Dévoilée en 2011, l’Enquête nationale sur la violence à l’égard des femmes en Tunisie, réalisée par l’Office National de la Famille et de la Population (ONFP), demeure « la première enquête menée en Tunisie répondant aux recommandations des Organisations internationales, à savoir l’adoption de protocoles et de définitions permettant l’estimation et la classification de la violence et la comparaison au niveau mondial ».
Notons que l’étude a été menée auprès d’un échantillon représentatif de la population tunisienne, composé de 3873 femmes âgées de 18 à 64 ans
Les statistiques dévoilées par cette étude demeurent d’actualité six ans après. Dans une déclaration faite à une radio privée, la directrice des Affaires de la femme au sein du ministère de la Femme, de la Famille et de l’Enfance, Imène Kalaï, s’est référée aux chiffres alarmants dévoilés par la même étude.
En effet, ces chiffres montrent que le partenaire intime est l’auteur de la violence physique dans 47.2% des cas, de la violence psychologique dans 68.5 % des cas, de la violence sexuelle dans 78.2% des cas et de la violence économique dans 77.9% des cas.

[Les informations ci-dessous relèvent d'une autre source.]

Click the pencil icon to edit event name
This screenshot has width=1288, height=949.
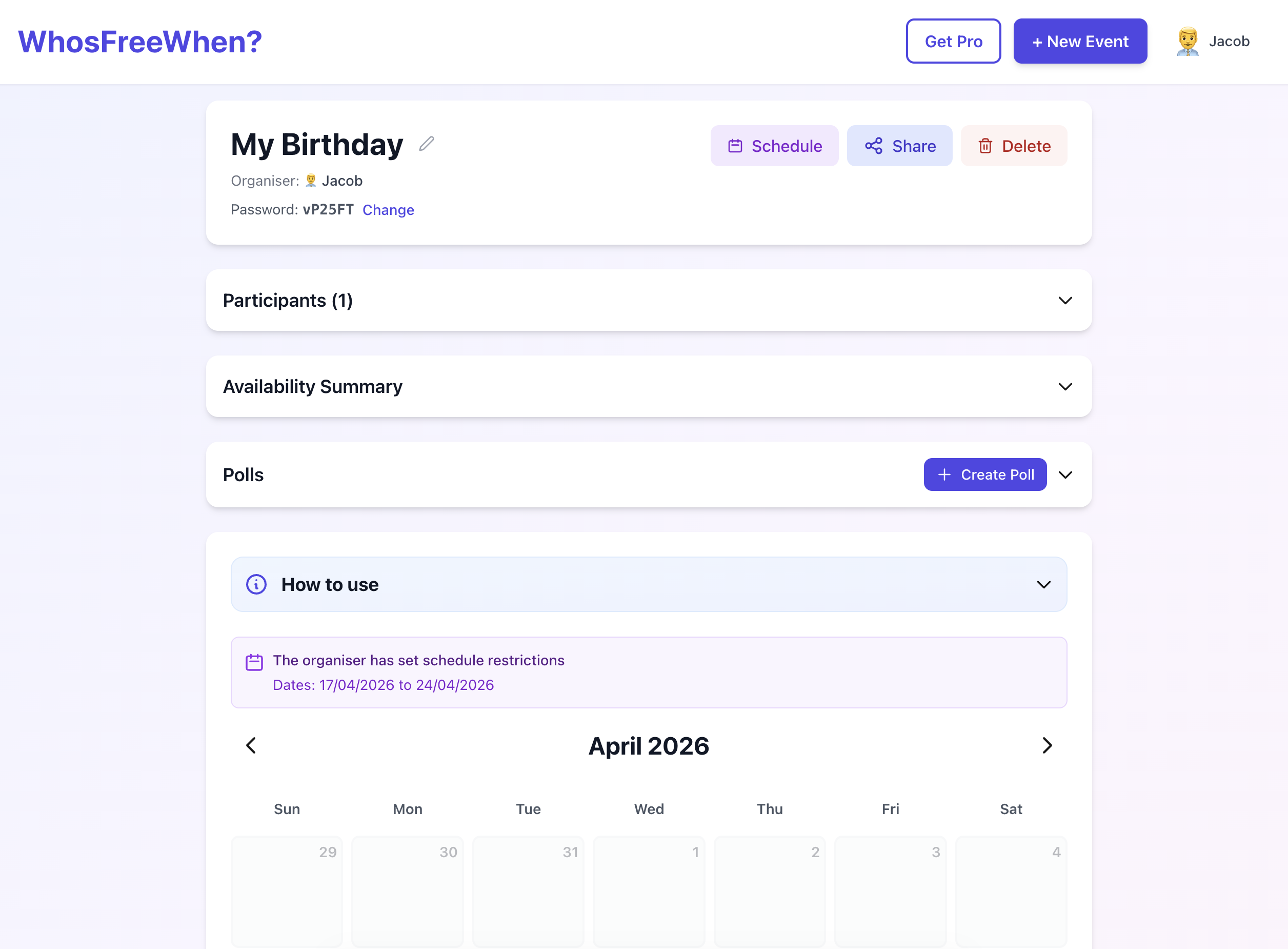[426, 144]
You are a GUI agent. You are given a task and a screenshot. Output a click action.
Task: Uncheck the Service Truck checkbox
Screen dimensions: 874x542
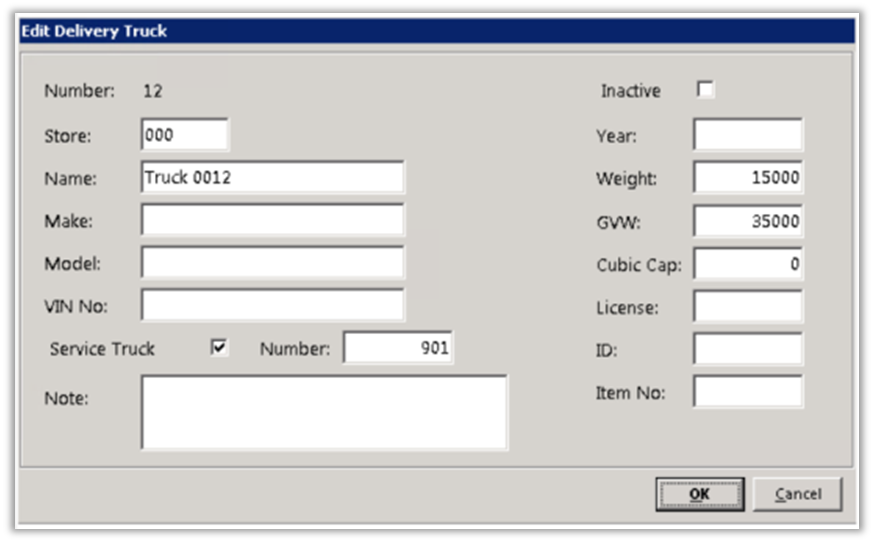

Les membres de la famille sont, quant à eux, désignés comme responsables dans 43.0% des cas pour les violences physiques, 22.1% des cas pour les violences économiques et 16.7% des cas pour les violences psychologiques.
Les violences exercées en dehors de la sphère intime et du cadre familial sont les violences sexuelles dans 21.3% des cas, la violence psychologique dans 14.8% des cas et enfin la violence physique dans 9.8% des cas.
En ce qui concerne les raisons de la violence, les femmes interrogées pointent du doigt :
– les difficultés économiques,
– la jalousie pour les célibataires avec un taux de 67,3%;
– l’absence de raison est déclarée par toutes les femmes.
L’étude a dévoilé qu’il existe une certaine relation entre la violence et l’âge de la victime : « La prévalence de la violence physique et psychologique augmente avec l’âge du partenaire. Par exemple la violence physique passe de 17.7% pour la tranche d’âge 25-39 ans à 24.3% pour la tranche d’âge 60 ans et plus ».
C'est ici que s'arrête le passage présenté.